PASSAGE FOR REVIEW

◇ ◇ ◇ ◇

Indian police torture, says US cable
Indian security agencies torture prisoners to extract information, partly because forensic science is weak in the country, says a leaked US embassy diplomatic cable.
New Delhi: Indian security agencies torture prisoners to extract information, partly because forensic science is weak in the country, says a leaked US embassy diplomatic cable.
India is weak in forensic science and has few trained police officers who can handle such data, said the April 2006 cable leaked by WikiLeaks.
The rest of the information is obtained through confessions, mainly by threats or torture, it said.
"Forensics is weak in India - only two DNA labs service the entire country," it pointed out.
"Few police officers outside major cities are trained in safeguarding and exploiting electronic data although this capacity is expanding under indigenous cyber-security training and cooperative training with US government agencies," says the cable posted in The Guardian newspaper.

◇ ◇ ◇ ◇

SUPPLIED INFORMATION
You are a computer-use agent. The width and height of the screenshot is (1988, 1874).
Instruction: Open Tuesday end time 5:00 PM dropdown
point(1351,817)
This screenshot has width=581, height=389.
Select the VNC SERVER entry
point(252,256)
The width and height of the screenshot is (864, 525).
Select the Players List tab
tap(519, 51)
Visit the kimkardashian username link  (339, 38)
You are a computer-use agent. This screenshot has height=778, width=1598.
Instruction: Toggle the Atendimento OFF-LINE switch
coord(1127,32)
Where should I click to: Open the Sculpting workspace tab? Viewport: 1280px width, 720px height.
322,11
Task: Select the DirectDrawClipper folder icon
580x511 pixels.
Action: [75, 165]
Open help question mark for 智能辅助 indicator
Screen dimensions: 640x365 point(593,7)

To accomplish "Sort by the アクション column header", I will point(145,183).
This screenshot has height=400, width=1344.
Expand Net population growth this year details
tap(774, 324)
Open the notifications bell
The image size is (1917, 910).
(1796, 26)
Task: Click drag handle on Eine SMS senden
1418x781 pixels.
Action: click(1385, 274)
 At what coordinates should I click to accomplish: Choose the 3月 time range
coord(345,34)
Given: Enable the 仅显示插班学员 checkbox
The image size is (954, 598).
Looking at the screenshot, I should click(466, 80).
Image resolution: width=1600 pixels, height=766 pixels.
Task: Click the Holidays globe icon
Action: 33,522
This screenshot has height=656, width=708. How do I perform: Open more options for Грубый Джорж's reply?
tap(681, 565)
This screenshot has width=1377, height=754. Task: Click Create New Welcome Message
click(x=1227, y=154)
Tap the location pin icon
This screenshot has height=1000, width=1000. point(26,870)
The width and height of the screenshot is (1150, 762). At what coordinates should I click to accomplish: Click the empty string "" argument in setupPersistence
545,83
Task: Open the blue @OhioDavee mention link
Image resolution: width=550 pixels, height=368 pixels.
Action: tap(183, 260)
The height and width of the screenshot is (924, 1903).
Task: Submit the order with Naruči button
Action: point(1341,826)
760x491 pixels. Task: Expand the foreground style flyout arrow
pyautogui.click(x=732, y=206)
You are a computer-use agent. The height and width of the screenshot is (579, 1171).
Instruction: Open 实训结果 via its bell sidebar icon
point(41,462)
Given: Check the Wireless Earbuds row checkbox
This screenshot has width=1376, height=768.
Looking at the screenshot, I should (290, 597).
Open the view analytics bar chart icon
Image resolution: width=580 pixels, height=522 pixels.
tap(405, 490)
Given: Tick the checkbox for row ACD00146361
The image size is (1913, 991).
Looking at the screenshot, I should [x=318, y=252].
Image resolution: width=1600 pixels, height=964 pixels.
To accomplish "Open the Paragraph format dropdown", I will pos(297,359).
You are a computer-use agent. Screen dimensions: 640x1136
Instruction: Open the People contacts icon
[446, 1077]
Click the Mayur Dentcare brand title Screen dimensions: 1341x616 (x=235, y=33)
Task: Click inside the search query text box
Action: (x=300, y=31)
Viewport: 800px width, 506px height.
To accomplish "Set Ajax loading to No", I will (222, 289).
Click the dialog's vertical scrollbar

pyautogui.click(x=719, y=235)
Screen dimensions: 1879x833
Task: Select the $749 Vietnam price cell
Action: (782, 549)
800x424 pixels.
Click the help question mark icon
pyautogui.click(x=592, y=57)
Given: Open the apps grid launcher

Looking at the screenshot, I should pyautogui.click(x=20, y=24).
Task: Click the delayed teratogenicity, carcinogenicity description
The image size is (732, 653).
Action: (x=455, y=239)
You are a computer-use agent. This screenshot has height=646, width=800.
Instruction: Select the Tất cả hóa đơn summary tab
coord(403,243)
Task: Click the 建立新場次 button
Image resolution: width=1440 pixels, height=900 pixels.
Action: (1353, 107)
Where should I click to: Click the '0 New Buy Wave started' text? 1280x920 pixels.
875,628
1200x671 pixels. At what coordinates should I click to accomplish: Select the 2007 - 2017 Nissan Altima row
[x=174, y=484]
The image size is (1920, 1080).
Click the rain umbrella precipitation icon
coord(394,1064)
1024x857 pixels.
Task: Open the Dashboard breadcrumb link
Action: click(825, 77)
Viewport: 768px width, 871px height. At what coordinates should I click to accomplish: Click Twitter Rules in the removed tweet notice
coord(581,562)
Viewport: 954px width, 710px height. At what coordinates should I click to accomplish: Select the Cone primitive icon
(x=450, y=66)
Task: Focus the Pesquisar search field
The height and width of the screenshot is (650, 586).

◇ ◇ ◇ ◇

INSTRUCTIONS FOR THE TASK
Pick up the article on the leaked US cable about torture by Indian police and keep writing from its last sentence.

RESULT FOR THIS EXERCISE
It says "as a consequence, terrorism investigations and court cases tend to rely upon confessions, many of which are obtained under duress if not beatings, threats, or, in some cases, torture".
These factors, along with a "creaky and corrupt judiciary", contribute to cases lingering in the courts for years.
The leaked embassy cable, however, says that India was a "voracious consumer" of the US State Department`s Anti-Terrorism Assistance (ATA) training.
India has "digested 42 courses involving 900 Indian security officials and accepting some USD 10 million in equipment transfers since 1995".
But the "sheer size of India`s police, paramilitary, and other security agencies at the state and federal levels guarantees that an abundance of first responders and investigators will be behind the training curve".